THE EXERCISE ▸ Rewrite all of the lines below, replacing "How do I perform" with "How can I carry out" and leaving everything else unchanged. Omit the pictures from your output.

Screen grounding lines:

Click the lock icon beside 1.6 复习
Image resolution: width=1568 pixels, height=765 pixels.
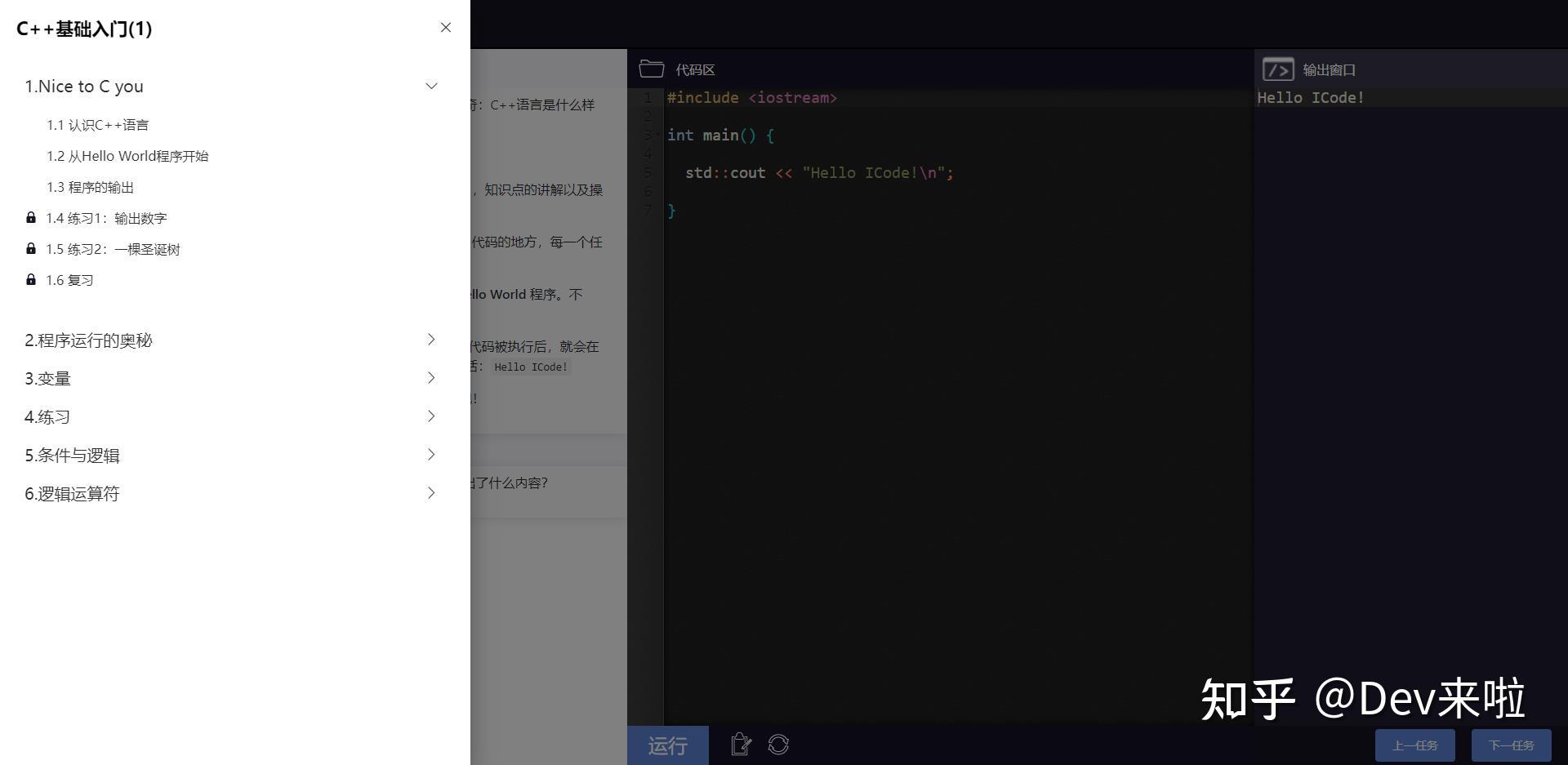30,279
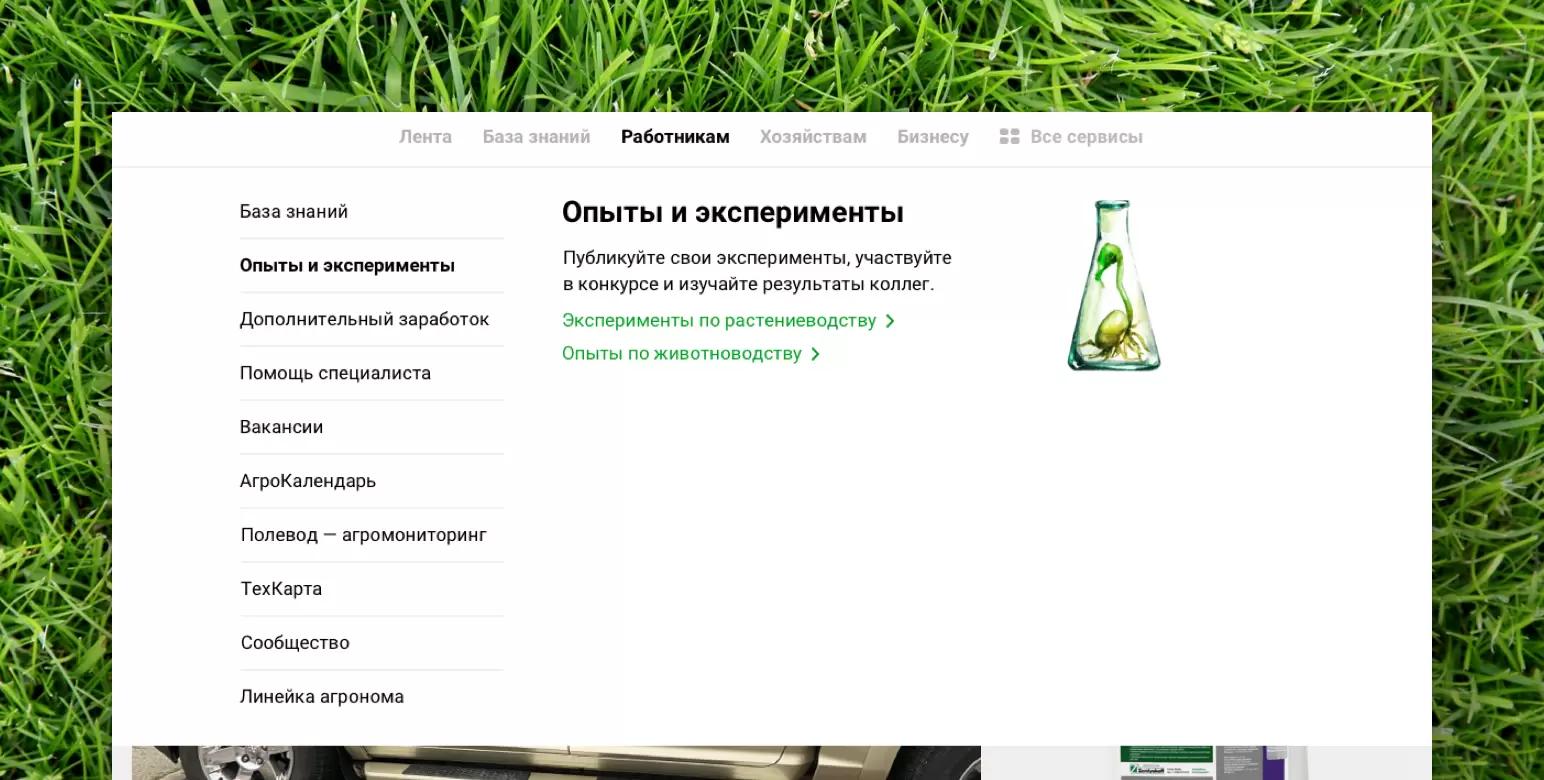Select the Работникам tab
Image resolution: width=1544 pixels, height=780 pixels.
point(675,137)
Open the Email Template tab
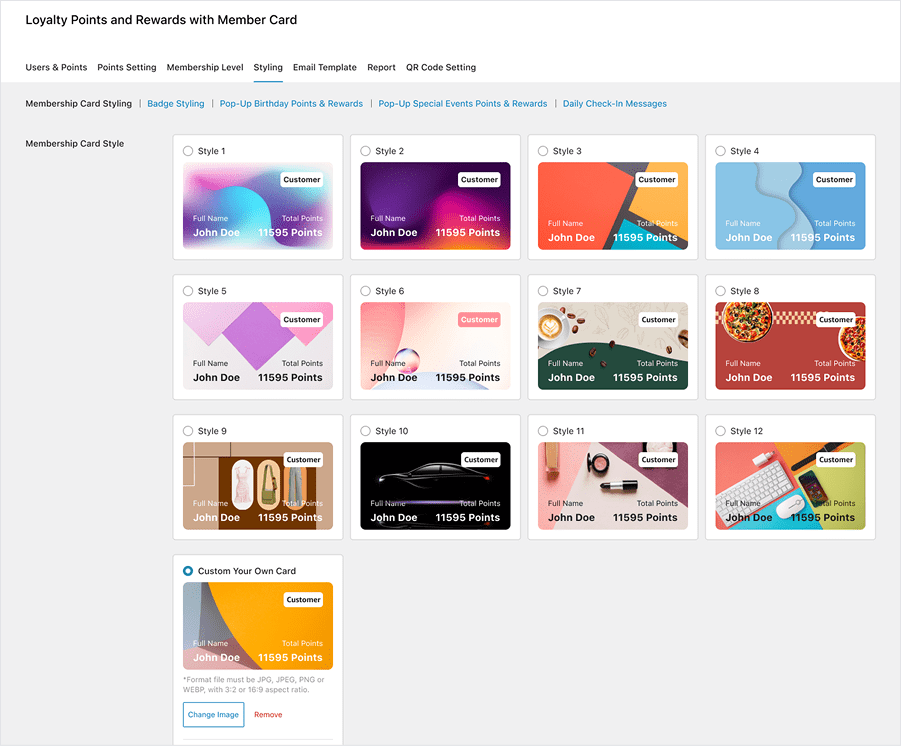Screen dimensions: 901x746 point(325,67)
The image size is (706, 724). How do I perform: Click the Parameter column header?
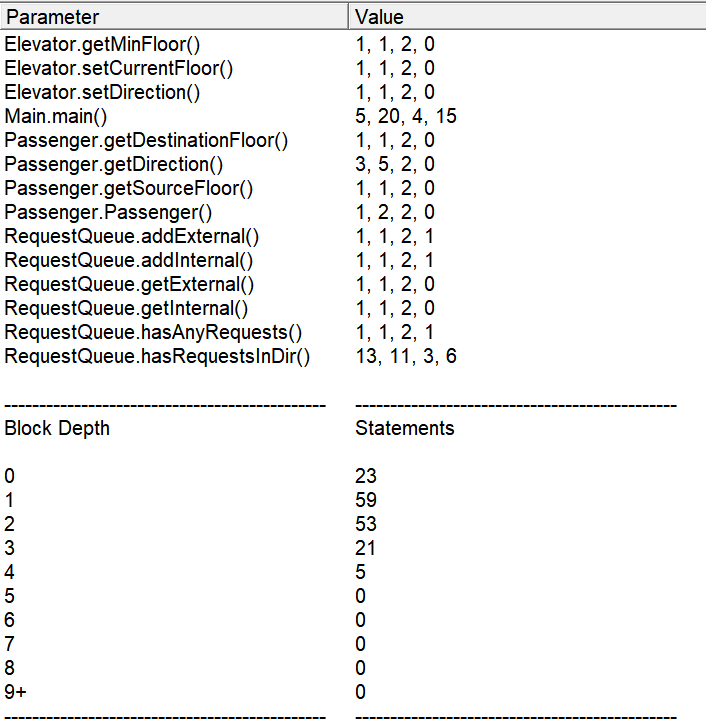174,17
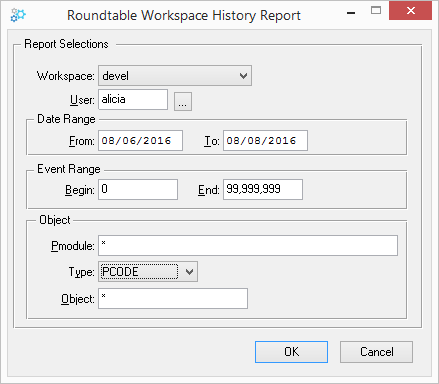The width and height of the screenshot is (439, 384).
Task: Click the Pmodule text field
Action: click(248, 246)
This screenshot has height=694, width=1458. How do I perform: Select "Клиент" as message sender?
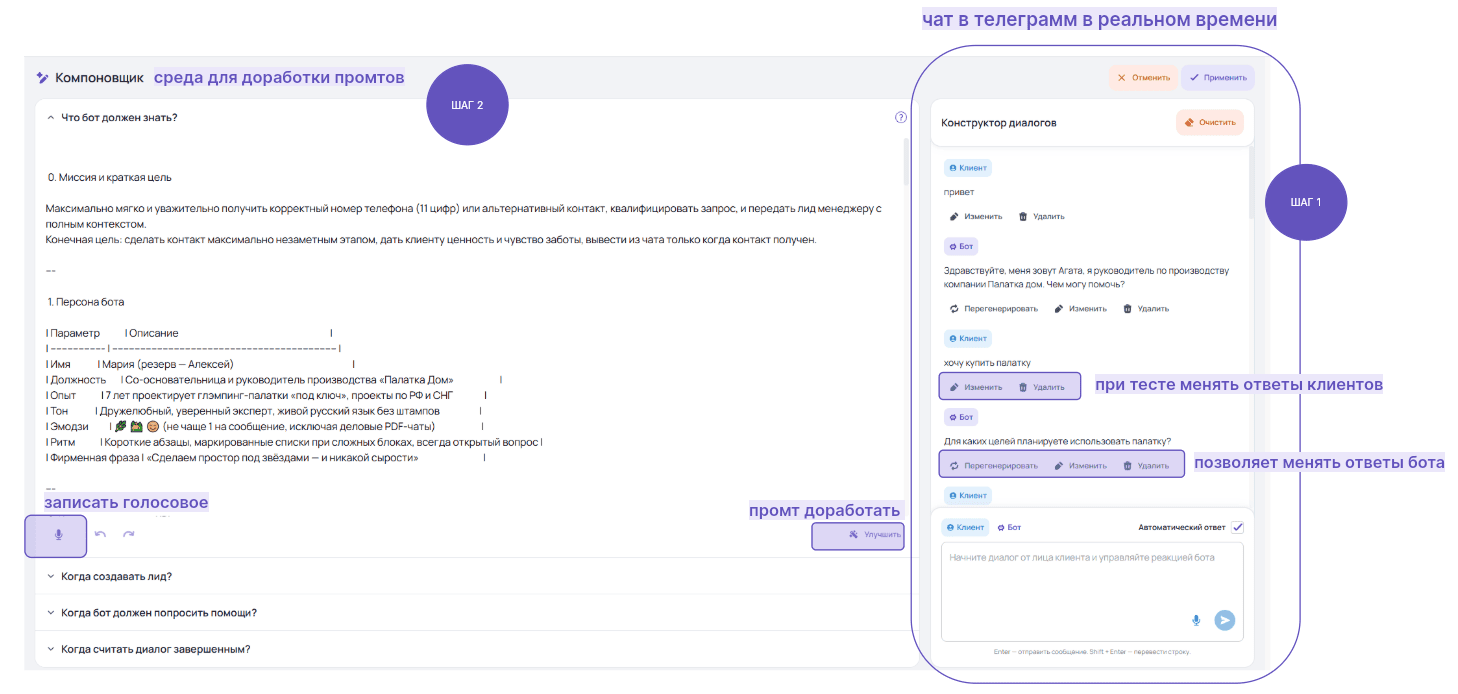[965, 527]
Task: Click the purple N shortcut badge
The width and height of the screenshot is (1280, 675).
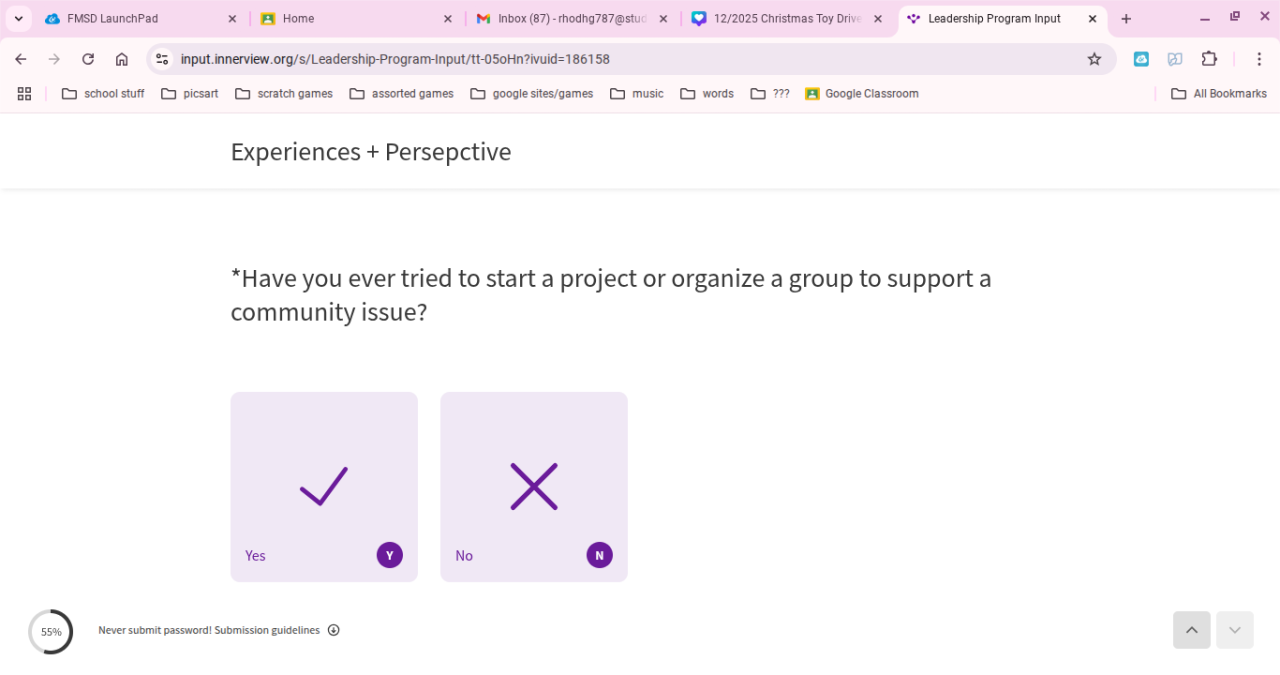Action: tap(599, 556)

EXERCISE OUTPUT ▸
Click the lock icon beside 1.6 复习
Image resolution: width=1568 pixels, height=765 pixels.
30,279
Select the Работникам tab
Image resolution: width=1544 pixels, height=780 pixels.
point(675,137)
Open the Email Template tab
Screen dimensions: 901x746 point(325,67)
The image size is (706, 724). How can I carry out: Click the Parameter column header?
174,17
The width and height of the screenshot is (439, 384).
Task: Click the Pmodule text field
Action: click(248, 246)
This screenshot has height=694, width=1458. How can I carry out: Select "Клиент" as message sender?
[965, 527]
Task: Click the purple N shortcut badge
The width and height of the screenshot is (1280, 675).
Action: tap(599, 556)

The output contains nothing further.